Pixel coordinate grounding data:
──────────────────────────────

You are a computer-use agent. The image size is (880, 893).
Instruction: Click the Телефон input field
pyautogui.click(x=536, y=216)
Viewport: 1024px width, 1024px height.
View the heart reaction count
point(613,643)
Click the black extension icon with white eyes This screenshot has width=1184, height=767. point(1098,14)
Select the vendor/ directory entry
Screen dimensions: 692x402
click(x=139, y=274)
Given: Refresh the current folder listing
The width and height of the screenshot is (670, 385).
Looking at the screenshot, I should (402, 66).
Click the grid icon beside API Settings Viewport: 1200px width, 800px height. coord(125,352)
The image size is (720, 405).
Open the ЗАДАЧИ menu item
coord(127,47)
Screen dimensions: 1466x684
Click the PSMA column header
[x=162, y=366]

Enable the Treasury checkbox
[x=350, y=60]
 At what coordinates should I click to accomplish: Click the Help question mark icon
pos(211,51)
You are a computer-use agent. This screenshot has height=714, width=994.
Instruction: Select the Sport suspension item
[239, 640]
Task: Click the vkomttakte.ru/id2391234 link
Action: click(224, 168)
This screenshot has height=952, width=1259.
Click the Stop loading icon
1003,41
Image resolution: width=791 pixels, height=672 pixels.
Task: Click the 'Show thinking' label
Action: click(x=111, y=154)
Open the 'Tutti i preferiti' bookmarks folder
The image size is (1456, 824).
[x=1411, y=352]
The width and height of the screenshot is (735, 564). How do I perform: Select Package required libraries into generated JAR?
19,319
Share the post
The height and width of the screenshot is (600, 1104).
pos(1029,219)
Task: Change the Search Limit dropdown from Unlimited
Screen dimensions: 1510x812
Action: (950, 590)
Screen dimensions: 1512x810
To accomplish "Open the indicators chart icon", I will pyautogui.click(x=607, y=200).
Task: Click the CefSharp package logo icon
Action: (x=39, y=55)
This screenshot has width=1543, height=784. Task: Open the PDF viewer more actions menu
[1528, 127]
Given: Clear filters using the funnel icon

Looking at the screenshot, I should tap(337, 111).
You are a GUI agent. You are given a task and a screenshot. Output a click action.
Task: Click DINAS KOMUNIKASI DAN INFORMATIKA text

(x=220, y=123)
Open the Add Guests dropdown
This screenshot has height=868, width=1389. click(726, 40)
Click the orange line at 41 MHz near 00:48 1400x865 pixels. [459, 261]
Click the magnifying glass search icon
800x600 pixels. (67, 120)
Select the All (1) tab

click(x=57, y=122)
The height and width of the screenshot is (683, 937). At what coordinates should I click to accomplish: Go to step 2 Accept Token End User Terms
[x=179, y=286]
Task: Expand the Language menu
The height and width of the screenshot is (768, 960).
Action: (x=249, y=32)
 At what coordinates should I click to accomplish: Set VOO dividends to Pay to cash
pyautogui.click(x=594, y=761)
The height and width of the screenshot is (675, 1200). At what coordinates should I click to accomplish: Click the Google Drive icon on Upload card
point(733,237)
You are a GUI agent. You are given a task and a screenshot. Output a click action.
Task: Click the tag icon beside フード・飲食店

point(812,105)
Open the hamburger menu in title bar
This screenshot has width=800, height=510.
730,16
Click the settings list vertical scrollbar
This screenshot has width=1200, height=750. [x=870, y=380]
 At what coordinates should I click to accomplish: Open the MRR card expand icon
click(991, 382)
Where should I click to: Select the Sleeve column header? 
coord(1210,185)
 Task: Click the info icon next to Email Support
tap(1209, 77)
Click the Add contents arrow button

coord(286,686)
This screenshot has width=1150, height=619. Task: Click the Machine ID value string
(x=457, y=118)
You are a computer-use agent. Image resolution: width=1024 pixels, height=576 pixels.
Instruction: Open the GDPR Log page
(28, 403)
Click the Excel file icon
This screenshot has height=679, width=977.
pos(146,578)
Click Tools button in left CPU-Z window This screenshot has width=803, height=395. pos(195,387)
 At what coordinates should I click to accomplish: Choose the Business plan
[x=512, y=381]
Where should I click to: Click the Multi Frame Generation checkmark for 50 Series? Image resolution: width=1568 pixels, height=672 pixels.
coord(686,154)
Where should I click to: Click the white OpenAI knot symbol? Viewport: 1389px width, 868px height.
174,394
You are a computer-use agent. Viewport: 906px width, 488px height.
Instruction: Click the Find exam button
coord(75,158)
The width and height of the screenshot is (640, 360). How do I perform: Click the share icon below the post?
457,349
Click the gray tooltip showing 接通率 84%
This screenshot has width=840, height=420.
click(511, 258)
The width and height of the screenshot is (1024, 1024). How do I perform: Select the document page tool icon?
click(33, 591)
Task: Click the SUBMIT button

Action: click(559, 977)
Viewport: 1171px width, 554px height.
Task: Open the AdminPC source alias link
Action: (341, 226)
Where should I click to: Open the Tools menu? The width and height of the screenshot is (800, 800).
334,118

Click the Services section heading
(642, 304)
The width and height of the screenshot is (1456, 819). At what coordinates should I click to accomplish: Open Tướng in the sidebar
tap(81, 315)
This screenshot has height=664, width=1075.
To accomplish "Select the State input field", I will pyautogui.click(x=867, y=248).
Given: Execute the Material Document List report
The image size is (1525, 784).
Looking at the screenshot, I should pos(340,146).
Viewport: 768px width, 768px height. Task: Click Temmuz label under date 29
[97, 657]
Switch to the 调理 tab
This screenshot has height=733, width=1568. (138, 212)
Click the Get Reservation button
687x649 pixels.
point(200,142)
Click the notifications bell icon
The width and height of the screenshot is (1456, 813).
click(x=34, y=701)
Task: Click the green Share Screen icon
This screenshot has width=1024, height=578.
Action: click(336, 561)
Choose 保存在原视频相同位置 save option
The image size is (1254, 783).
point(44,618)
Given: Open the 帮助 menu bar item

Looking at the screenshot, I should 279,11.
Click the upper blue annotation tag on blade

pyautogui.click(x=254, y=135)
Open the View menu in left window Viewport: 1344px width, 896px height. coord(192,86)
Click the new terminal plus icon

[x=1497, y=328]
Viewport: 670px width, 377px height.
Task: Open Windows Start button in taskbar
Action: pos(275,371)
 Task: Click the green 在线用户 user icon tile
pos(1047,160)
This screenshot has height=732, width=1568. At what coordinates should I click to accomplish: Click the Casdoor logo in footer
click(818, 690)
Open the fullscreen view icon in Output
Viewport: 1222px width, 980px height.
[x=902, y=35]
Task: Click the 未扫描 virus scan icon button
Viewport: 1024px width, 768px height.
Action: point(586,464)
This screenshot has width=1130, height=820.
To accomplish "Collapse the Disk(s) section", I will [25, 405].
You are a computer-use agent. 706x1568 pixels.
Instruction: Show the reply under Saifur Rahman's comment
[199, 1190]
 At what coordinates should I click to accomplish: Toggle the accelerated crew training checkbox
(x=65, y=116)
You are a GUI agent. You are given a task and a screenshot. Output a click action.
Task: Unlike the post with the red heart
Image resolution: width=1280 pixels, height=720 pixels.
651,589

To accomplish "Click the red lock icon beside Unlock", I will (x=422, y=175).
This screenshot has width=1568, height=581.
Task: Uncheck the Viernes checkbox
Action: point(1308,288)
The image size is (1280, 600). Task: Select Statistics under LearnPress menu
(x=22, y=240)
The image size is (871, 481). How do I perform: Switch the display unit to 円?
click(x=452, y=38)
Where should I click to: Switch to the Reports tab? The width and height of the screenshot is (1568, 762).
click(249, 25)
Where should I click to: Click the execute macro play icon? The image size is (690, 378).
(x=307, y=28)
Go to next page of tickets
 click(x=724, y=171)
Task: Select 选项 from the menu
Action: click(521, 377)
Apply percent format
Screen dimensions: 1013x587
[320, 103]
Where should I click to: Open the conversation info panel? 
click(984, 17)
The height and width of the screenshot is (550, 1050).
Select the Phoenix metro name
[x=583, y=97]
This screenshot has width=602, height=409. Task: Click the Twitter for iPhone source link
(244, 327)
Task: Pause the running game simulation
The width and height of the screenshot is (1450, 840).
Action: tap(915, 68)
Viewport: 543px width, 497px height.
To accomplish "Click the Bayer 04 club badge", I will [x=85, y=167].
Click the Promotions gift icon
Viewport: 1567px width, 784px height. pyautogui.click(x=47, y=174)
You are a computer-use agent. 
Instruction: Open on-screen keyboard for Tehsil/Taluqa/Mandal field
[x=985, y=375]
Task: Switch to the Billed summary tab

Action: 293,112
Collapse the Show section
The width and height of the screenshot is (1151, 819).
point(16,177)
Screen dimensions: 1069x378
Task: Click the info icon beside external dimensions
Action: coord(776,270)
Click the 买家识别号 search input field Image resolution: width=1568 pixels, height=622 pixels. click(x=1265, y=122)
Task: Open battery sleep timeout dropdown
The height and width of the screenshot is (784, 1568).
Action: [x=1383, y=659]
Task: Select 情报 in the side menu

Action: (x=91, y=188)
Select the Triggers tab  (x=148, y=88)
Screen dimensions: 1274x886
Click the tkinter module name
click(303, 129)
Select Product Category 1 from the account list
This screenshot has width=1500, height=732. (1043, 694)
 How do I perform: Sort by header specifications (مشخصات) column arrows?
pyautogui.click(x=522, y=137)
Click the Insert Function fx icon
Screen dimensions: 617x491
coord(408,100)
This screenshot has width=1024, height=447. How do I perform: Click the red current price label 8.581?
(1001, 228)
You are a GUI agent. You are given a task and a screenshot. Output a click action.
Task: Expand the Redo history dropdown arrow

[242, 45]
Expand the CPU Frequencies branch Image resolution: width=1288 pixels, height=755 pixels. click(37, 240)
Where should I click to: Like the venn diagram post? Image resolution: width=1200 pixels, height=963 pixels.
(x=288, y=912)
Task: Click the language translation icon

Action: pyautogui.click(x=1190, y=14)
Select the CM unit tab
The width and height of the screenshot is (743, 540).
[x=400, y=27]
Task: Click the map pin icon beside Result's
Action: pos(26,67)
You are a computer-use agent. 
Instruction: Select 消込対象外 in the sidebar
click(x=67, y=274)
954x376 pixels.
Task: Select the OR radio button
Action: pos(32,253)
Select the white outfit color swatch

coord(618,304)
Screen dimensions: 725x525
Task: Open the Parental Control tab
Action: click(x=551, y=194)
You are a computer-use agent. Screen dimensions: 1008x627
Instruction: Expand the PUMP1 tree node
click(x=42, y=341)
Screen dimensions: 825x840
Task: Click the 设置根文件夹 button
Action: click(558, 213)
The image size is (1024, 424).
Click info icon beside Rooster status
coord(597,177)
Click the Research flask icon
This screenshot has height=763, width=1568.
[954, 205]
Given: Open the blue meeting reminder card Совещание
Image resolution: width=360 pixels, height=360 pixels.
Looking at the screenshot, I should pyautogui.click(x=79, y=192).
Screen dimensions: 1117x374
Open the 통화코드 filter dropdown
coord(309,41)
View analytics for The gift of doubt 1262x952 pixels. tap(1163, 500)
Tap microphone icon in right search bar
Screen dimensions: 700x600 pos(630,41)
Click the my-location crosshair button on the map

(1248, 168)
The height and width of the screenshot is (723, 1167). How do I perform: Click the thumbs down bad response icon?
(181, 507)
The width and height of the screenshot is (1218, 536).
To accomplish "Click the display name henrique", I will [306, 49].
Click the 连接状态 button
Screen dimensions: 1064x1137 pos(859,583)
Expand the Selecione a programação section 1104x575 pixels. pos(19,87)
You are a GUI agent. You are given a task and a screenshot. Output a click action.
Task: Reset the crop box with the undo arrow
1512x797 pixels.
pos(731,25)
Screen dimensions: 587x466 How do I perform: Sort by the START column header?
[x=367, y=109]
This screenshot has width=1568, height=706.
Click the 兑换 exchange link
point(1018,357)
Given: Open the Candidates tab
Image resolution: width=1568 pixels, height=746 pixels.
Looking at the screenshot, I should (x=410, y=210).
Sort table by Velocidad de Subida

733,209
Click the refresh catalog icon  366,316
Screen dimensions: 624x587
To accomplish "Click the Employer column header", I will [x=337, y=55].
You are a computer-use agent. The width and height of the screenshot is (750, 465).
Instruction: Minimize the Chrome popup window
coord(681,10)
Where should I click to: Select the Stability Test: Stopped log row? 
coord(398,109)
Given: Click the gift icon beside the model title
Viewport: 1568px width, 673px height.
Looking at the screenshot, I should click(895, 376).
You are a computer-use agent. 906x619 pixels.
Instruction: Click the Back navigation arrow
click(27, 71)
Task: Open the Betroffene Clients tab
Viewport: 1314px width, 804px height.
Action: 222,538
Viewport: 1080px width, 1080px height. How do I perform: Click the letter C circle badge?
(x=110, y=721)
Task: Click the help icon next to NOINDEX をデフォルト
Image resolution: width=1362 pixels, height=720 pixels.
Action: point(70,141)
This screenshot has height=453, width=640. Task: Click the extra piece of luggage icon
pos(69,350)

──────────────────────────────

[Work required]: Return the span of lines in the data above that opens at the line with "Image resolution: width=360" and closes at the line with "View analytics for", exactly, ends included, nothing else.

[The completed task]:
Image resolution: width=360 pixels, height=360 pixels.
Looking at the screenshot, I should pyautogui.click(x=79, y=192).
Screen dimensions: 1117x374
Open the 통화코드 filter dropdown
coord(309,41)
View analytics for The gift of doubt 1262x952 pixels. tap(1163, 500)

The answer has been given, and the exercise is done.